Quoting

Quotation-MarksQuotation is presenting, within quotation marks, the exact words of the source text. The text should be reproduced exactly, including punctuation and capital letters. As with paraphrasing, whenever you quote directly from a source, you should include a citation that identifies the precise page or pages from which the quotation has been drawn.

In academic writing, students and even experienced scholars can end up relying too heavily on quoted material. An essay can easily become a string of quotations rather than a coherent whole in which the voice of the writer is present throughout. Thus it is generally better to paraphrase than to quote directly, or to do both, i.e. making a point in your own words and then supporting it with an authoritative quote. You should quote directly, rather than paraphrase, only when the author’s particular words convey content that would be lost if stated in other words.

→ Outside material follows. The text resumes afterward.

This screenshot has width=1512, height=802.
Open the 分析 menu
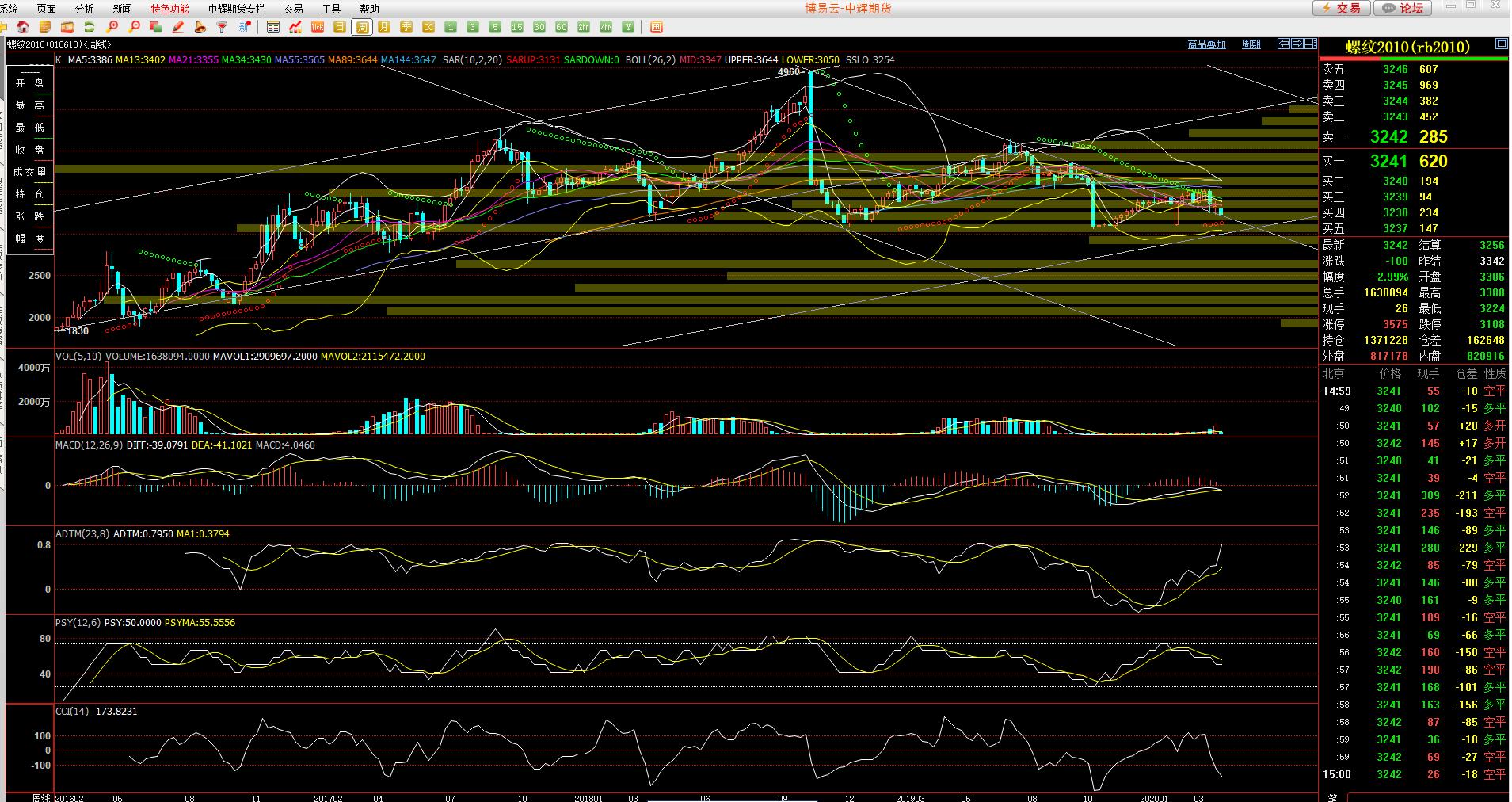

Aim to use short quotations integrated into your own sentences. A common problem is that of the ‘dumped quote’, when a writer places a quote in the text without providing the reader with a context for the quoted material. As a result, the quote has no clear connection to the main idea or argument of the surrounding paragraph. For example,

Dumped Quote: People from all levels of society should have access to works of art. “When we ‘see’ a landscape, we situate ourselves in it. If we ‘saw’ the art of the past, we would situate ourselves in history. When we are prevented from seeing it, we are deprived of the history that belongs to us.”1

Integrated Quote: As a record of our shared history, art should be accessible to people from all levels of society. As John Berger explains, “[w]hen we ‘see’ a landscape, we situate ourselves in it. If we ‘saw’ the art of the past, we would situate ourselves in history. When we are prevented from seeing it, we are deprived of the history that belongs to us”.1

In the dumped quote, the connection between the first sentence and the quote which follows it is not very strong. In the integrated quote the topic sentence provides additional details which elucidate the writer’s argument or main idea.

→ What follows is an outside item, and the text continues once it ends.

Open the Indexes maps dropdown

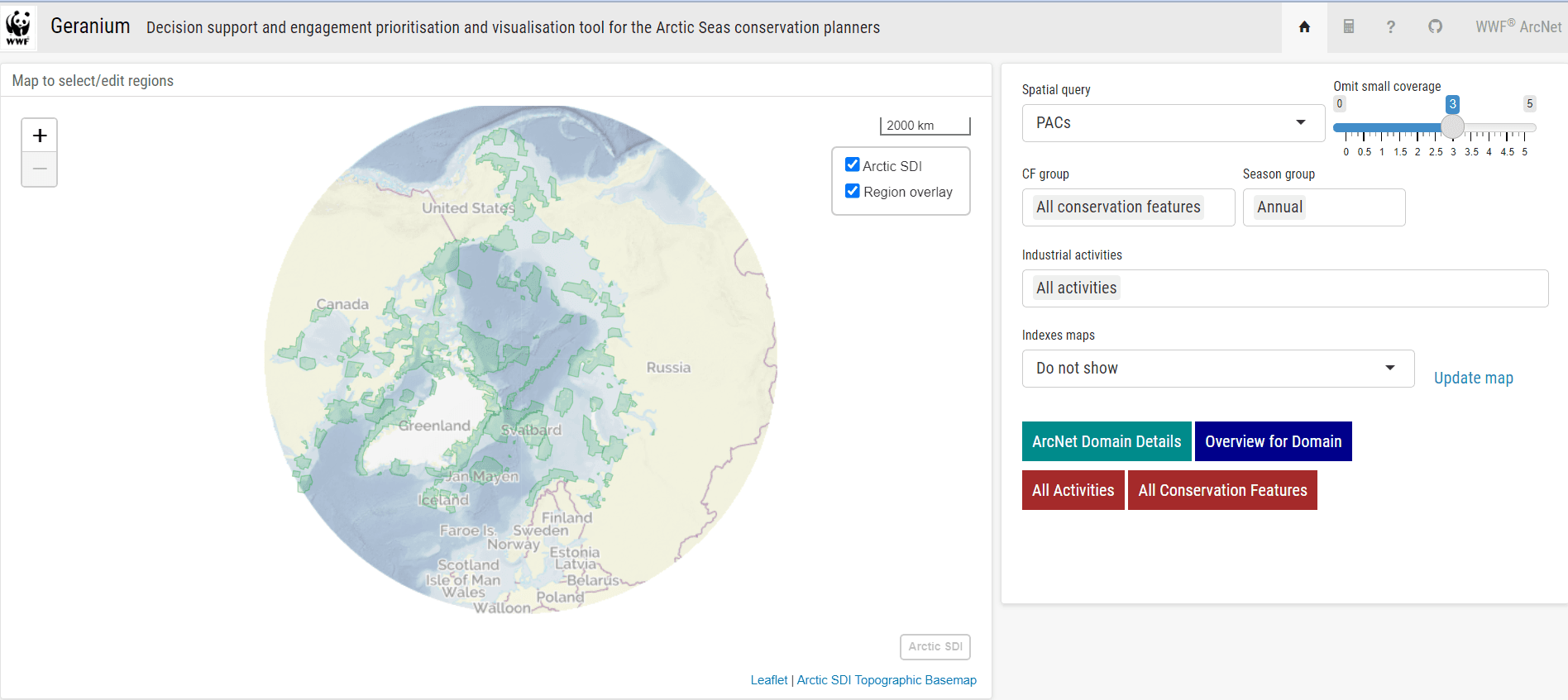(1217, 369)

The integrated quote is introduced with a signalling phrase that demonstrates to the reader how the quoted material relates to the writer’s main argument. In this case, the quote from Berger works to provide further details about the political and social importance of having access to works of art.

The quote is introduced by the reporting verb ‘explains’. The use of this reporting verb is important because it signals to the reader that the quoted material is intended to provide further details and support for the writer’s own argument.

  1. John Berger, Ways of Seeing (Harmondsworth: Penguin, 1972), p.11.